Bazaar

Code review comment for lp:~spiv/bzr/per-file-merge-hook-491711

per-file-merge-hook-491711
Merge into bzr.dev

Revision history for this message

Andrew Bennetts (spiv) wrote on 2010-01-15:

John A Meinel wrote:
> Review: Needs Fixing
> -----BEGIN PGP SIGNED MESSAGE-----
> Hash: SHA1
>
> Andrew Bennetts wrote:
> > Andrew Bennetts has proposed merging lp:~spiv/bzr/per-file-merge-hook-491711 into lp:bzr with lp:~spiv/bzr/merge-minor-refactoring as a prerequisite.
> >
> > Requested reviews:
> > John A Meinel (jameinel)
> > Related bugs:
> > #491711 hook to permit per file merges
> > https://bugs.launchpad.net/bugs/491711
> >
> >
>
> I think overall this is looking good. Looking over the actual diff
> brought up a lot of questions about how various things hook together. I
> don't know that everything needs to be addressed before merging, but I
> think it would be good to at least understand what is going on.

Fair enough. There are parts I don't fully understand, but those parts
I'm pretty sure are working the same as in trunk (and are equally
confusing in trunk).

Thanks for the review!

> +class MergeHookParams(object):
> + """Object holding parameters passed to merge_file_content hooks.
> +
> + There are 3 fields hooks can access:
> +
>
> What about "this_pair", "other_pair", etc. I don't really understand
> what the "pair" is. this_pair[0] looks to be a Kind. Also, you should

Yeah, it is a kind. This was a refactoring that I should have taken a
little further by just passing the kinds rather than the “pairs”. I've
done that now, and added this_kind and other_kind to the class
docstring.

> probably document "base_lines", "this_lines", and "other_lines" here as
> well. The current documentation assumes you'll go to the merger, but
> you've already provided helpers for that.

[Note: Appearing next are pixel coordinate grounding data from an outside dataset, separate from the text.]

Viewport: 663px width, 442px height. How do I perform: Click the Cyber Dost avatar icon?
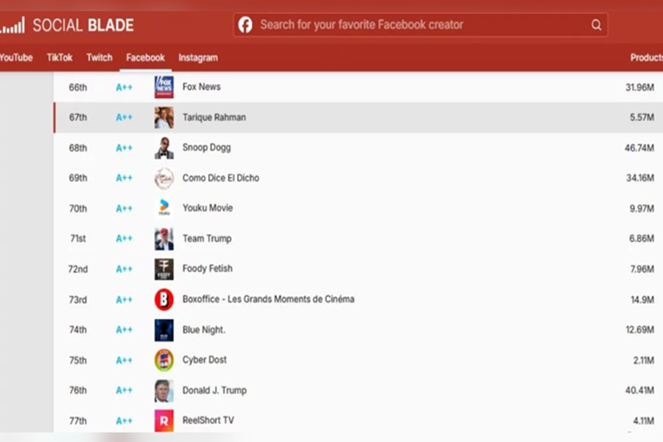(164, 360)
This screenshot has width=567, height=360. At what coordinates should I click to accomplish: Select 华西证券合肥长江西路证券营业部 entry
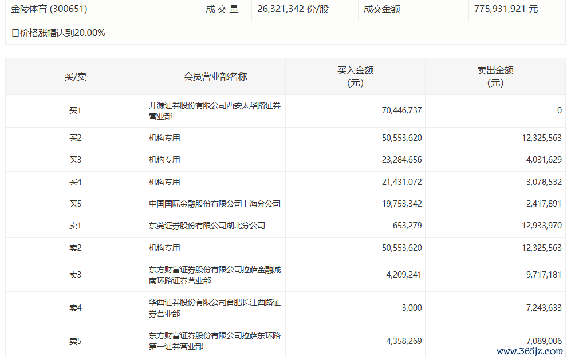215,308
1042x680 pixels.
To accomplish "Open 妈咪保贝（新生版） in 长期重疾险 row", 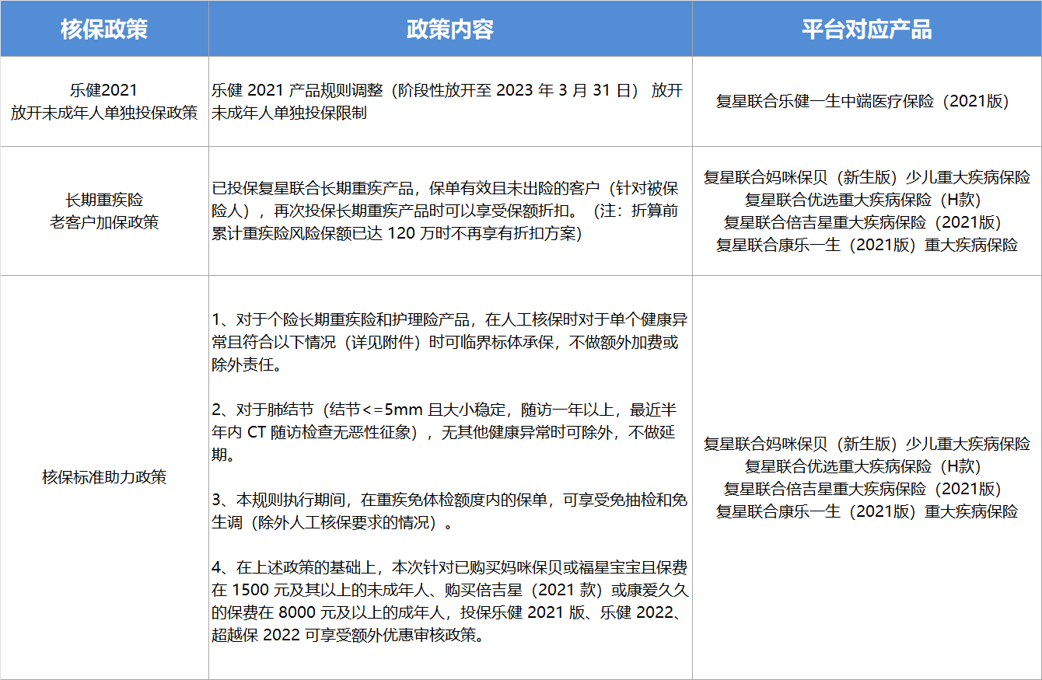I will 866,177.
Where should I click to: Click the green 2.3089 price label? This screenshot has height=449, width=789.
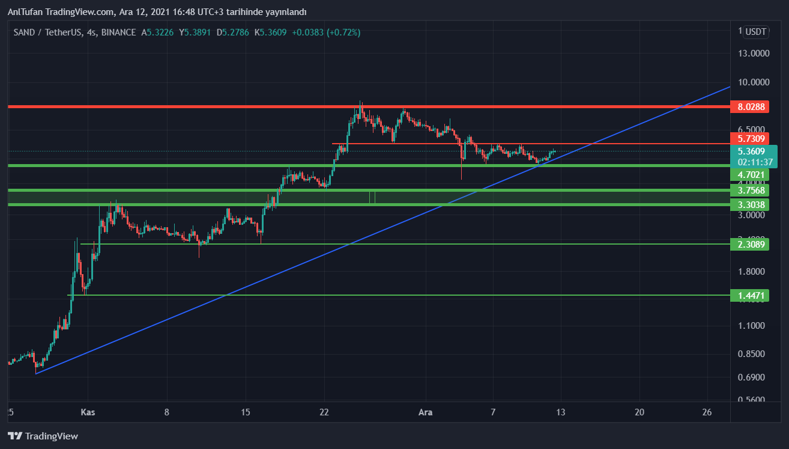click(x=751, y=244)
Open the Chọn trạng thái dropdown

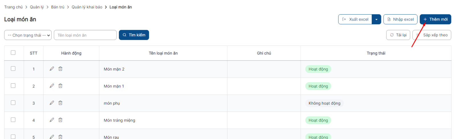(x=28, y=35)
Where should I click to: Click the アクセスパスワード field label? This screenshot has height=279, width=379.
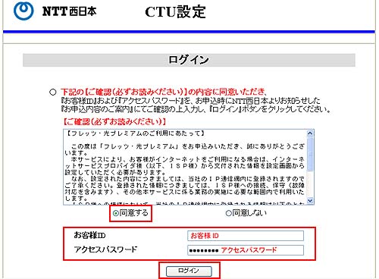click(x=105, y=249)
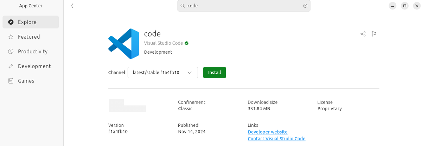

I've removed the outdated comment that suggests using the merger for
this.

The *_lines properties are already documented, though, they have their
own docstrings. Unless you think they should be mentioned in the class
docstring too, but I didn't think that was our usual practice?

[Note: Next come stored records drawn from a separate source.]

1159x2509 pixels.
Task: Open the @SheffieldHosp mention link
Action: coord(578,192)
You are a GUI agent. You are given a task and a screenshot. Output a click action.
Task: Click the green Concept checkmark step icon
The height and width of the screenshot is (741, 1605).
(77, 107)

> base_lines, this_lines and other_lines doesn't map very cleanly into
> WeaveMerge... But maybe it is good enough.

Yeah, I admit to being unsure about what to do with the non-default
Merger classes. I guess for now we leave it up to the plugins to check
the type of Merger if they are sensitive to it? I would like to give
plugins the chance to use their own hooks even in the case of
WeaveMerge.

> + if hook_status == 'not_applicable':
> + # This is a contents conflict, because none of the available
> + # functions could merge it.
> + result = None
> + name = self.tt.final_name(trans_id)
> + parent_id = self.tt.final_parent(trans_id)
> + if file_id in self.this_tree.inventory:
> + self.tt.unversion_file(trans_id)
> + file_group = self._dump_conflicts(name, parent_id, file_id,
> + set_version=True)
> + self._raw_conflicts.append(('contents conflict', file_group))
>
> ^- Are we sure this is correct? If there is a contents_conflict we mark
> the file as unversioned?

I'm not really sure why, but this is what lp:bzr does in these cases.
So this isn't an issue introduced by this branch.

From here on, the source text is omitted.